Entries on where items appear

····················

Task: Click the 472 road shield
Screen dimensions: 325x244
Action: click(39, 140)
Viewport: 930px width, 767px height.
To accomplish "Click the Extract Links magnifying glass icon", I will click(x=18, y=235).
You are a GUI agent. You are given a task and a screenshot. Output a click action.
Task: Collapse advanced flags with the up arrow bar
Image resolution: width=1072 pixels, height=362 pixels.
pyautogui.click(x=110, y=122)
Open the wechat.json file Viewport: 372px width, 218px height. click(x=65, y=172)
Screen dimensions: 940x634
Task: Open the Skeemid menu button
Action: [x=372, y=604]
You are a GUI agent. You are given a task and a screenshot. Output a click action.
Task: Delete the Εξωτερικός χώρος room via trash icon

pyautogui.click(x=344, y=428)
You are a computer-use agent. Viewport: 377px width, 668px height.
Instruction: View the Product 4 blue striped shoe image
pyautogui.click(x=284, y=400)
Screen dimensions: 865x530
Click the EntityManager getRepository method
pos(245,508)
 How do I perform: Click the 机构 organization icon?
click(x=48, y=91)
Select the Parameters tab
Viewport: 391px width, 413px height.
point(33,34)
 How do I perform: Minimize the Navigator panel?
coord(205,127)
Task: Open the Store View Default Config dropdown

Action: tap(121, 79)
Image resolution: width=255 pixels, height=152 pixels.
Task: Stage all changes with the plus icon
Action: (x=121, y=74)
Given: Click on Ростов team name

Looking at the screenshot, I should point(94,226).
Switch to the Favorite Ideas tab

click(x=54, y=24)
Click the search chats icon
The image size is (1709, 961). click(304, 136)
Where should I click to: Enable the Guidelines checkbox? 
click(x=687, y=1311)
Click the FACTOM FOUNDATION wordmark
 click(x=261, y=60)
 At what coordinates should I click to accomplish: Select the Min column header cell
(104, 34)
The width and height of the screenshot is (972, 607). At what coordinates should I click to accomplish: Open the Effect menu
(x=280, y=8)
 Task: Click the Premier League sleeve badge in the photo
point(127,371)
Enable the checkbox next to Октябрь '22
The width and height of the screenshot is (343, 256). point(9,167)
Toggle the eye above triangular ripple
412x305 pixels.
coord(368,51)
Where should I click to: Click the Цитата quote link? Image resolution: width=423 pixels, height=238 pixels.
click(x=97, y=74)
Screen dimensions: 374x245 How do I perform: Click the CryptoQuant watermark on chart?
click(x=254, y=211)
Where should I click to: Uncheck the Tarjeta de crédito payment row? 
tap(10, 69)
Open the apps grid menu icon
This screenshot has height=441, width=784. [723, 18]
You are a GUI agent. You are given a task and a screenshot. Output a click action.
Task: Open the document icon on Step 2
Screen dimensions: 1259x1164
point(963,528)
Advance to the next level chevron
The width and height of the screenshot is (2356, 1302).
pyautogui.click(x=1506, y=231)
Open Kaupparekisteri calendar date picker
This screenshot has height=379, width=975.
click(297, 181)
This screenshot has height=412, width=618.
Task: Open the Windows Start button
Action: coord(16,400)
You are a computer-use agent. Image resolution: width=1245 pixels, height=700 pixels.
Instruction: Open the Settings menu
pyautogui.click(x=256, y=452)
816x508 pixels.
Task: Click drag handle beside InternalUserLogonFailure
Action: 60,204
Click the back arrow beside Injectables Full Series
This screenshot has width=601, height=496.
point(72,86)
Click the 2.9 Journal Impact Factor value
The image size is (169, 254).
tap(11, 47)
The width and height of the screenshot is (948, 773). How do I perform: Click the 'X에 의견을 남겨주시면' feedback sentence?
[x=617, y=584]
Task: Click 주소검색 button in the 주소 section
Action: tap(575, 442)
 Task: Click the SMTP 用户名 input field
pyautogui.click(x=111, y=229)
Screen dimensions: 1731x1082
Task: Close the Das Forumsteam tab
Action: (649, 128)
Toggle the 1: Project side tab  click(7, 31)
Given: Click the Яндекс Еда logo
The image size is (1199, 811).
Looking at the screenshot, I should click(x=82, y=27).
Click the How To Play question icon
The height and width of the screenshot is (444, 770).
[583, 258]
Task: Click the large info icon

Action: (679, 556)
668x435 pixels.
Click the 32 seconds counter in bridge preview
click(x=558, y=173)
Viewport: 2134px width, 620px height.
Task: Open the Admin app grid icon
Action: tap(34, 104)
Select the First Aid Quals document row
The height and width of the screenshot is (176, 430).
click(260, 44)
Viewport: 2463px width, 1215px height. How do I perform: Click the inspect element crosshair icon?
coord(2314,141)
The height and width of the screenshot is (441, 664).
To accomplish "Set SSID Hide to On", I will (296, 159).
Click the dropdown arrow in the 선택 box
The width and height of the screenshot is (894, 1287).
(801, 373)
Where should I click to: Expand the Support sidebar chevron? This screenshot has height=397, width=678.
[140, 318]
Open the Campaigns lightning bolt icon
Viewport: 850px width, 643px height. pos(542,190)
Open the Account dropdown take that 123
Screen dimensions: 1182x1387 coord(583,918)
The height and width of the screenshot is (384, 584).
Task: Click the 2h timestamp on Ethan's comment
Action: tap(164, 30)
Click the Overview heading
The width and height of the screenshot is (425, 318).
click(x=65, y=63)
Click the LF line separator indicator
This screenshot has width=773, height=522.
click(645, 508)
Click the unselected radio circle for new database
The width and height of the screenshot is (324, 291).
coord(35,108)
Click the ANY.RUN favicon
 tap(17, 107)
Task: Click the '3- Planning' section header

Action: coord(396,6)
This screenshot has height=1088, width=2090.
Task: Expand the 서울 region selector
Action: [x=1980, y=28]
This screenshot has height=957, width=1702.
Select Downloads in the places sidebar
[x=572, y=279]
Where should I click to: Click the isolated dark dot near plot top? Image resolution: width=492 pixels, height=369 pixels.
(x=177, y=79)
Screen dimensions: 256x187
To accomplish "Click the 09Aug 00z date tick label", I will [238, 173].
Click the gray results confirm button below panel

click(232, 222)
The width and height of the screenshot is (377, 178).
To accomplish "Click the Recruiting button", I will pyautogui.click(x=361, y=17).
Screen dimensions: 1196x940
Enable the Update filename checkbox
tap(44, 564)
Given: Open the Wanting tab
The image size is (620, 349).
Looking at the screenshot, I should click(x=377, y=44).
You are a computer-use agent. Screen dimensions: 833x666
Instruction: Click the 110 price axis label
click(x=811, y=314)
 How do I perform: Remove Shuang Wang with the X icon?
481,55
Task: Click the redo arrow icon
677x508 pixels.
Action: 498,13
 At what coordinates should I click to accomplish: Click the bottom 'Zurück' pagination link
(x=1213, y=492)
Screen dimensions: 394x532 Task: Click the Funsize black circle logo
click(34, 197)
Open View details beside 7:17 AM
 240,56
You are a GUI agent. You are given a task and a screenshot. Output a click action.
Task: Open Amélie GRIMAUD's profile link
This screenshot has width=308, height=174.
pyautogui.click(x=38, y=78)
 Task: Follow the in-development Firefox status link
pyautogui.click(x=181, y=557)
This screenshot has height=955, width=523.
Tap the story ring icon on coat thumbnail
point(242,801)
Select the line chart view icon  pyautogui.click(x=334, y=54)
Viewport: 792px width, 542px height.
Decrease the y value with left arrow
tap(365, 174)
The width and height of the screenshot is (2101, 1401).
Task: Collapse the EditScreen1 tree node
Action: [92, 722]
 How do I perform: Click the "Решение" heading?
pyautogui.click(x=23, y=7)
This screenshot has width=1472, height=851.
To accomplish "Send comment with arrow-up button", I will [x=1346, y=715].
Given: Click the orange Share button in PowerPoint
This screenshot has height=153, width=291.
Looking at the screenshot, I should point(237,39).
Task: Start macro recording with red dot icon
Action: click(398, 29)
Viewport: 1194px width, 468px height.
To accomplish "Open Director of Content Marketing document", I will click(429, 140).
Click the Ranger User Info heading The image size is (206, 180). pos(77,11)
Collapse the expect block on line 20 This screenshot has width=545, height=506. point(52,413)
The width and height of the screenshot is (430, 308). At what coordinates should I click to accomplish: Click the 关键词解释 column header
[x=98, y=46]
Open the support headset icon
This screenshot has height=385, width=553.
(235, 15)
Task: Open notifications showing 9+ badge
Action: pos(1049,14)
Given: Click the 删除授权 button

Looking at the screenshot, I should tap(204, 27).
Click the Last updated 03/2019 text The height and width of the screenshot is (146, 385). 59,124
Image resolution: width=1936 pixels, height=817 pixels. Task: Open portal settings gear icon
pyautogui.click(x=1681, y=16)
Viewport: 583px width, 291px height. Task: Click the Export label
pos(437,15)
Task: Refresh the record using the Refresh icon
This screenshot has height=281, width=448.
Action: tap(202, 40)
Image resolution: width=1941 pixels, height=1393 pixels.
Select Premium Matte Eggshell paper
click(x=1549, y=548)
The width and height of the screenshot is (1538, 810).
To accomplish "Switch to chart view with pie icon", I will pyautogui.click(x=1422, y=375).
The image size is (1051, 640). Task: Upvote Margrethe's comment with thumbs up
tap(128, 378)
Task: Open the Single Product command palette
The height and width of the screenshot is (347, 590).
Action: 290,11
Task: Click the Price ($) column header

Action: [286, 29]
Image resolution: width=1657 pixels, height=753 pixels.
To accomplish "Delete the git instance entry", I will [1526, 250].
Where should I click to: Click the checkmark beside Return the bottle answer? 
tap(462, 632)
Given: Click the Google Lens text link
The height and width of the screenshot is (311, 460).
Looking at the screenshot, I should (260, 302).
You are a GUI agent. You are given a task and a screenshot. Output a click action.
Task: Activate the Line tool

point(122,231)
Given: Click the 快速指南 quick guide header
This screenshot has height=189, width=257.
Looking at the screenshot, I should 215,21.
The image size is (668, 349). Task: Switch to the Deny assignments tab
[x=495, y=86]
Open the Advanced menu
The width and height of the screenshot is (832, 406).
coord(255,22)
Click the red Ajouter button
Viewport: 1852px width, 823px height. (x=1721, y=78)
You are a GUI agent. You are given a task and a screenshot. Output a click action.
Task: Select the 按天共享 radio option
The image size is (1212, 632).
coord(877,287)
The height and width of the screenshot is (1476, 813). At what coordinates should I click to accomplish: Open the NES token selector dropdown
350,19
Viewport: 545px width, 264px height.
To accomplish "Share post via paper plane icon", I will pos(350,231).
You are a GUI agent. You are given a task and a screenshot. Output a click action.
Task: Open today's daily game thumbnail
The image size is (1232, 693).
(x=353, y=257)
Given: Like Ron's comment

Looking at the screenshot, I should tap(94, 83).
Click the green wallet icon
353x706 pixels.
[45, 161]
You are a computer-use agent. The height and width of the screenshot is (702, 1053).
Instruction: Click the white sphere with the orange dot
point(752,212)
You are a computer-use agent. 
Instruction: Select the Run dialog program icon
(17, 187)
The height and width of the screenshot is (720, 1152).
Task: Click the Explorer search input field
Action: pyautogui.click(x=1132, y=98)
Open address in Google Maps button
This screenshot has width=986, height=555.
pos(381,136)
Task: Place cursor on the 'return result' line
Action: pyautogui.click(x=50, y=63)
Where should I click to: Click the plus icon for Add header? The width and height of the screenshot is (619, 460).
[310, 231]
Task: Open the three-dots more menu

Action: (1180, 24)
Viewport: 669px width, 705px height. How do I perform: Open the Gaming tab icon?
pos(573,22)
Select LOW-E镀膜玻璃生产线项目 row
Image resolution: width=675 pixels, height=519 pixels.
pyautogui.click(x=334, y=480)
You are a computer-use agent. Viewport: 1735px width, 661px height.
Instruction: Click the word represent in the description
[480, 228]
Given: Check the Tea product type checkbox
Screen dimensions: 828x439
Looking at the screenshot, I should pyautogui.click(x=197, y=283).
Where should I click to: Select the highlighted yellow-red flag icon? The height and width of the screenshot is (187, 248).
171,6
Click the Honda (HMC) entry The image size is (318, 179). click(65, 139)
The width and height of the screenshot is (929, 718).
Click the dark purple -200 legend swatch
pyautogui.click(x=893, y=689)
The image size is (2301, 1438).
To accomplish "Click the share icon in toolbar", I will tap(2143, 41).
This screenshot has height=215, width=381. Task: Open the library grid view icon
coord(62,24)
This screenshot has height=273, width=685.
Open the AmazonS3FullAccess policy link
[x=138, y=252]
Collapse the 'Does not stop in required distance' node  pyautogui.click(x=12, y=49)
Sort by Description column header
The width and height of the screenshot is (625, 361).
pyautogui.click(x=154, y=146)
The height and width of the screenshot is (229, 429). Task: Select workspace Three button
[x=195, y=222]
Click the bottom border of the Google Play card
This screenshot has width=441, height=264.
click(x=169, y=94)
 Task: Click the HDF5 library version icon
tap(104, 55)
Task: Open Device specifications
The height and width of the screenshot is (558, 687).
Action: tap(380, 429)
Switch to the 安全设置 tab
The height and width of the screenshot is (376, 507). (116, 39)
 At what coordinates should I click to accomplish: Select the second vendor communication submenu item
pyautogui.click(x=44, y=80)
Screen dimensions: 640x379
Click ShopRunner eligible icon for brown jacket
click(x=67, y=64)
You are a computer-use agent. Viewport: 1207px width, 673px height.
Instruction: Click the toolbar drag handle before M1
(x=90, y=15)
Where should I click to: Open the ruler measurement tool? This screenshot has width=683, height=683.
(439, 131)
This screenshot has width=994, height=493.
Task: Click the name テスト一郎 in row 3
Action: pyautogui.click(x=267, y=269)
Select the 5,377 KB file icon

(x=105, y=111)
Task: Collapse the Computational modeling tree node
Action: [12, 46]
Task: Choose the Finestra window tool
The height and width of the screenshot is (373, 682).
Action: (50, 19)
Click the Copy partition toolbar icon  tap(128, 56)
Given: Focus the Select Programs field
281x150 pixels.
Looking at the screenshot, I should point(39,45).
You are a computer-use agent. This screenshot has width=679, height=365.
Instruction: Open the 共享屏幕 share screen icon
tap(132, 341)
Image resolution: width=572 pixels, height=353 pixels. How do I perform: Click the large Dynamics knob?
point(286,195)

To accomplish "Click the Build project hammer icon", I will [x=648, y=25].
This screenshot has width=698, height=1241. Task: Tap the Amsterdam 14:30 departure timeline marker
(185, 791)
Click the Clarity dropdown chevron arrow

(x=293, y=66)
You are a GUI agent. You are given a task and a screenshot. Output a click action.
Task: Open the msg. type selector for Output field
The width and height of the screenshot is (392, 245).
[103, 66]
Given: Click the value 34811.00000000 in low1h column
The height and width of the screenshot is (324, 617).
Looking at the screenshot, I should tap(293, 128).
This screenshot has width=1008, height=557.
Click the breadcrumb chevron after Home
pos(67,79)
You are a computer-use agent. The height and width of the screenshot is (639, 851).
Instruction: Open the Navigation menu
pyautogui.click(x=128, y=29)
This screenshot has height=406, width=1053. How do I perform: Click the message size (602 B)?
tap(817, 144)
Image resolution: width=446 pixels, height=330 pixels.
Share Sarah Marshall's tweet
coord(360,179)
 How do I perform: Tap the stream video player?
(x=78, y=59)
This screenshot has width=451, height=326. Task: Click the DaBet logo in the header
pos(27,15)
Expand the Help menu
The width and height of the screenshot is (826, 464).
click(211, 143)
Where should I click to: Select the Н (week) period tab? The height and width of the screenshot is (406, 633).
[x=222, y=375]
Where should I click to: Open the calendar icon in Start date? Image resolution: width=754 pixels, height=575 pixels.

····················

**Exercise goal**
Repeat the lines of the listing verbatim, from the line containing "Open the apps grid menu icon" through the line containing "point(963,528)".

**Complete response**
Open the apps grid menu icon
This screenshot has height=441, width=784. [723, 18]
You are a GUI agent. You are given a task and a screenshot. Output a click action.
Task: Open the document icon on Step 2
Screen dimensions: 1259x1164
point(963,528)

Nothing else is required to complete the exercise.